Il caso di Emanuela Orlandi continua a far discutere, soprattutto dopo la morte di Sabrina Minardi, avvenuta a 65 anni. Minardi, ex moglie di Bruno Giordano e partner del boss della Banda della Magliana Enrico De Pedis, aveva avuto un ruolo cruciale nelle indagini sulla scomparsa di Orlandi, avvenuta il 22 giugno 1983. Le sue dichiarazioni nel 2006 hanno portato alla riapertura del caso e a una nuova inchiesta, conclusa circa dieci anni dopo con l’arrivo in procura di Giuseppe Pignatone.

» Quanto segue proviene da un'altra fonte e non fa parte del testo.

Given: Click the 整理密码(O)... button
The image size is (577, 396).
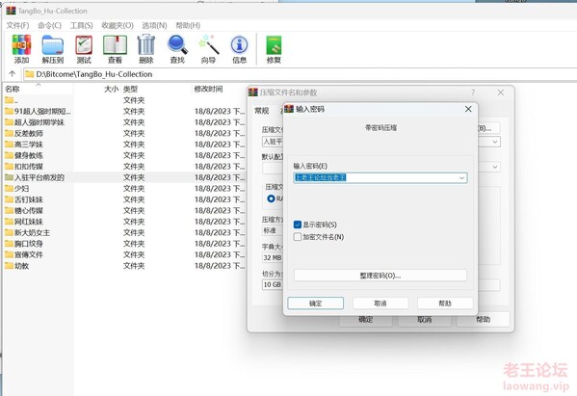Looking at the screenshot, I should (380, 276).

Riflessioni e dichiarazioni

La notizia della sua scomparsa è stata data dalla giornalista Raffaella Notariale, che aveva collaborato con Minardi alla stesura del libro ‘La supertestimone del caso Orlandi’. Notariale ha condiviso un post sui social, dicendo: “È morta serenamente come chi sa di aver detto la verità” e sottolineando che non erano stati colti molti degli spunti forniti da Minardi, in particolare riguardo alla Commissione d’inchiesta sul caso.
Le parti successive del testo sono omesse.